In this four part mini blog series I will take a bird’s eye view at the connection and relationships between object oriented databases, object stores, serialization and document storage. I will present and explain the most common document storage formats and will try to find the reason why object stores are all the buzz today but were not 20 years ago.
Episode 2 – Binary and XML document formats
You could argue that there is no such thing as a binary document storage format. Binary serialization has been around for a long time, not just since developers want to persist objects directly to long term storage (without first having to map between object properties and database columns). When passing objects across process boundaries, which is known as marshaling, developers have to first serialize the objects’ state. In its simplest form the binary document would be a string of bytes representing the values of all variable object properties. For the application to be able to interpret the binary document it had to somehow know about the object’s class definition. The class definition would either be part of the application code, as a declarative class definition, or the application would learn about it from type libraries. Either way, the binary documents were neither humanly readable, nor machine interpretable without explicit knowledge of its source or destination object’s class definition.

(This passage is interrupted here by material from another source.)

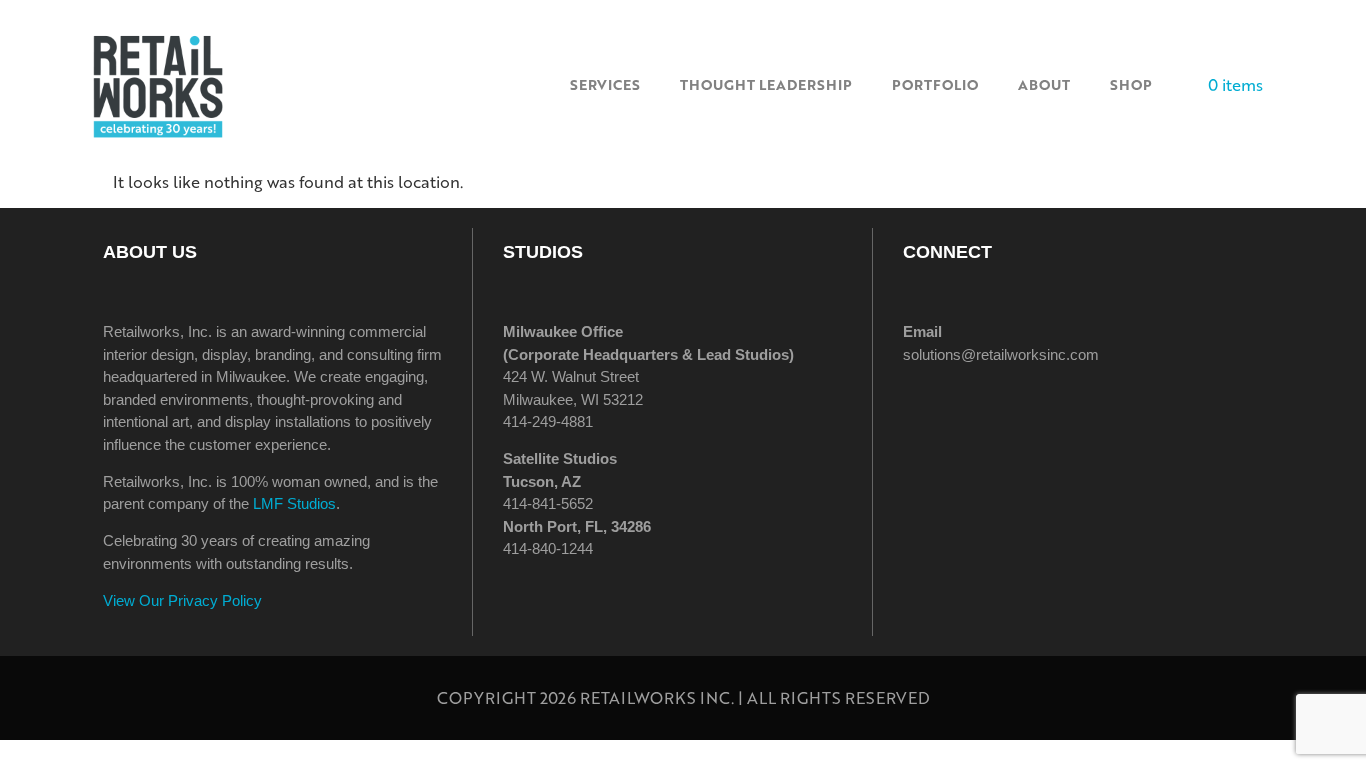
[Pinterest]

Recent implementations for binary document formats are more sophisticated. They contain meta data describing and identifying the structure from which the object’s variable parameters have been serialized. While this increases the resulting document’s size, it makes it more portable and allows its data to be interpreted even after the original object’s class definition has long been forgotten.
Obviously knowing the structure of any document is very useful in many respects. That is why structured document formats contain more or less meta data which self-describes and “communicates” their structure; binary document formats are no exception anymore.
While binary document formats usually contain only very little meta data and therefore are considered the “leaner” of the document formats, XML might be placed at the other end of that scale, being a very “bloated”, or nicer put, a very “verbose” document format.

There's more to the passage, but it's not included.